We thought we knew a lot about beer. Then Visit Flanders and Belgian Family Brewers invited us on a suds-sipping tour of Belgium, and it changed everything. Here are just a few things we learned as we bounced—and drank—across this fine land…
Whereas in America we try to minimize the head, for Belgians, foam is a big deal. They consider it part and parcel of the drinking experience, and every glass is designed to accommodate a healthy layer of bubbles across the top—as evidenced by this shot from Antwerp’s De Koninck Brewery.
Ever notice when you order a Stella or Chimay, it invariably comes in a fancy-looking goblet? That carries over from Belgium, where every brewery—including St. Bernardus—has its own unique branded glasses. They supply these to bars to ensure their beers are enjoyed properly—and remembered.
As we learned at Mechelen’s Het Anker Brewery—makers of the beautiful Gouden Carolus you see above—the best time to fully appreciate a beer is 11 a.m. Assuming you have risen at a normal hour, that’s when your palate has sufficiently cleared the flavors of coffee, breakfast and toothpaste, making it perfectly prepped to savor some suds.
The term “lambic” comes from the town of Lembeek, near Brussels, and this region employs spontaneous fermentation, hops aged three years (purely as a preservative) and a brewing process eight times longer than other methods. The result is lambic beer—often fermented in the presence of sour cherries—to produce cidery, carbonated, memorable beers like Lindemans Old Gueuze, above.
Operated by just four people—including the lovely Miek Van Melkebeke, above—Brewery De Ryck is the smallest of the Belgian Family Brewers but also one of the finest. Their roots go back to 1886, and their Arend Tripel consistently wins awards for its quality and taste.
Passed down from fathers to sons over 15 generations, Brewery Roman traces its history back to 1545, all the more impressive considering Belgium itself has only been independent since the 1830s. The two brothers in charge now oversee the production of Gentse Strop, a delicious top-fermented blond Belgian Special Ale, and seven other fine, strong beers.
This fellow here is Adriaen Brouwer, a Flemish painter whose name is on two of Roman’s beers.

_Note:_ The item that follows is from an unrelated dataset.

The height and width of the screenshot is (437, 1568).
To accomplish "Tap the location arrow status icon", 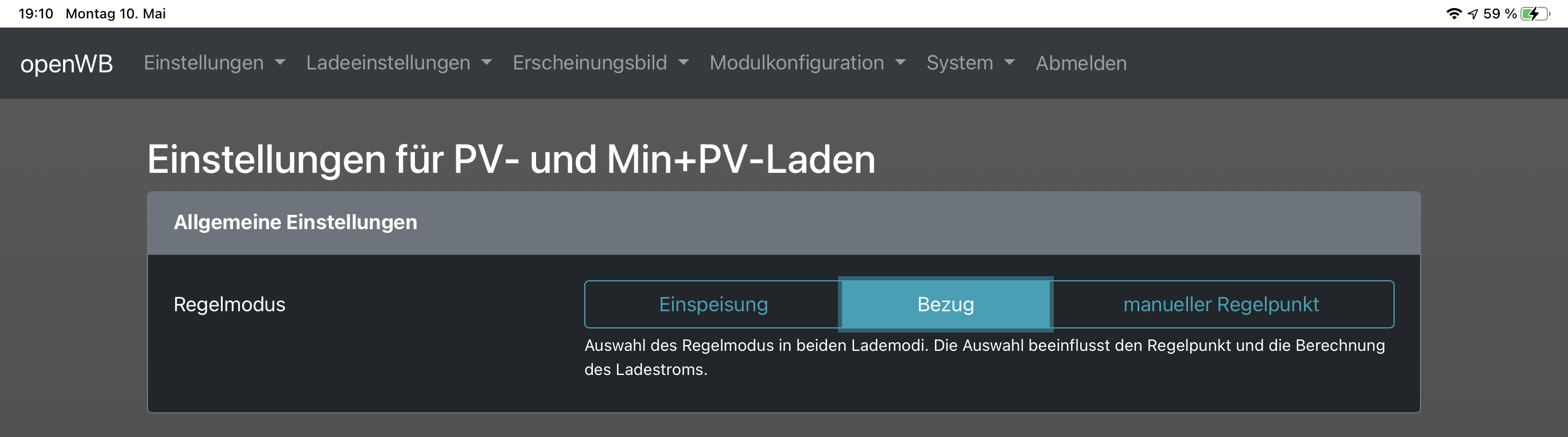I will tap(1472, 13).
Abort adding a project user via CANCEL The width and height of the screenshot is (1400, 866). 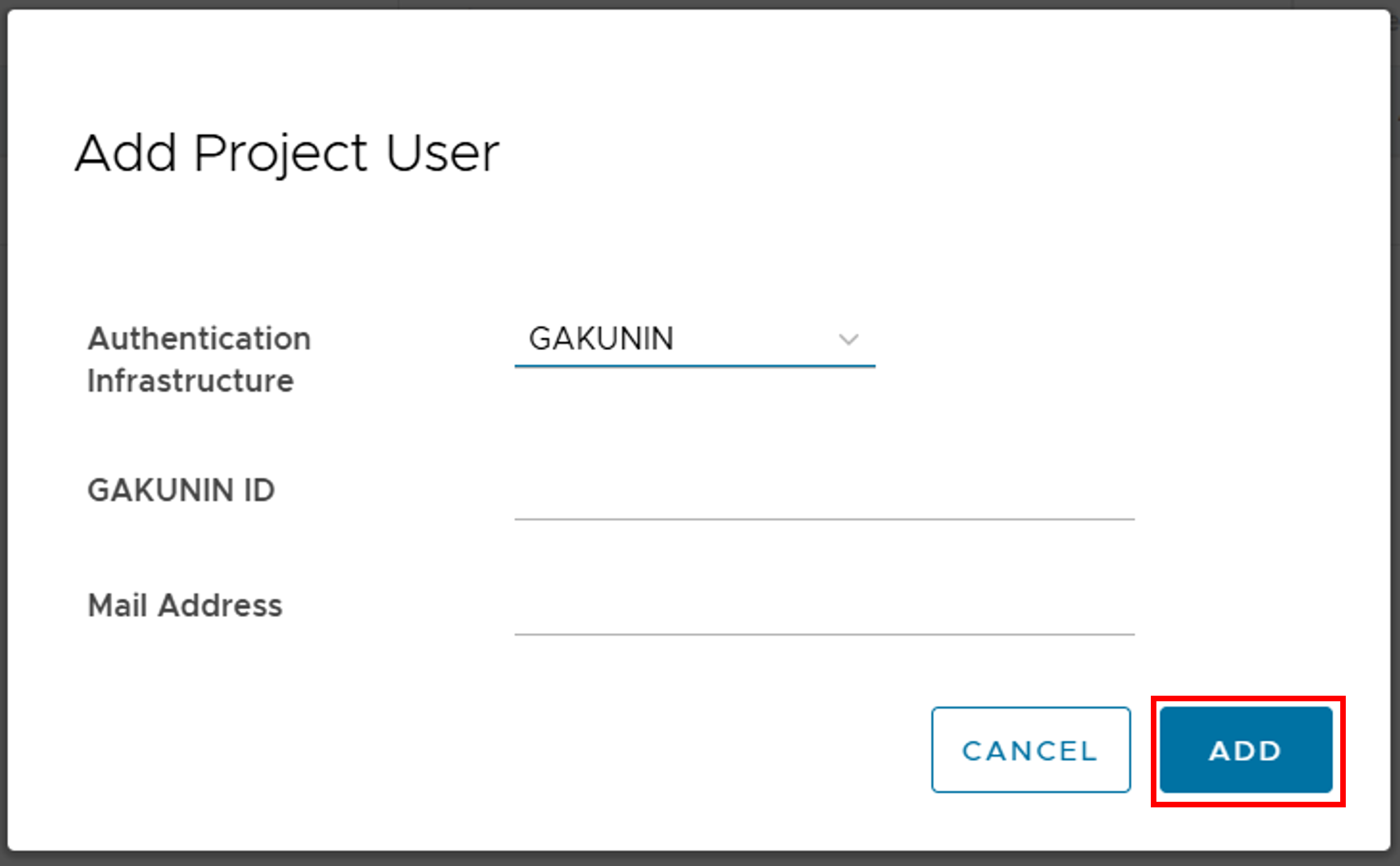1030,750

The Dark Gold beer he’s holding has a satisfying caramel flavor and an ABV of 8.5 percent, which among Belgian beers is pretty standard, really.
The town of Poperinge—which hosts a huge hop festival every three years—is home to the Hopmuseum, which celebrates the magical plant that gives ales that unmistakable dank scent and flavor.
Hop sprouts are actually considered a delicacy—and can cost a whopping 150 euros for a kilo. They are often served alongside a soft-boiled egg.
In one section of the Hopmuseum, you can see all of Belgium’s beers, organized by region. There are something like 1,700 varieties—or one for every seven square miles of Belgian land.
The bitterness imparted by hops may have been a necessary evil at first, as it was used to preserve beer, which was actually safer to drink than water during the Middle Ages.
Belgian brewers only use the female hop plants, as these contain the resin, called lupulin, needed in brewing. According to Belgian purity laws, farmers are forbidden to have male plants in their fields.
At hop farms across the country, cows are kept purely to fertilize the soil where the hops are grown. In other words, their job is basically to eat and crap. Sweet gig, huh?
No joke, the brewery is currently crowdfunding a two-mile, multi-million-euro pipeline from the brewery to their bottling plant. Go in for a 7,500-euro Gold Membership and you’ll get one free bottle of beer a day for the rest of your life. The only catch? You’ve gotta pick it up yourself.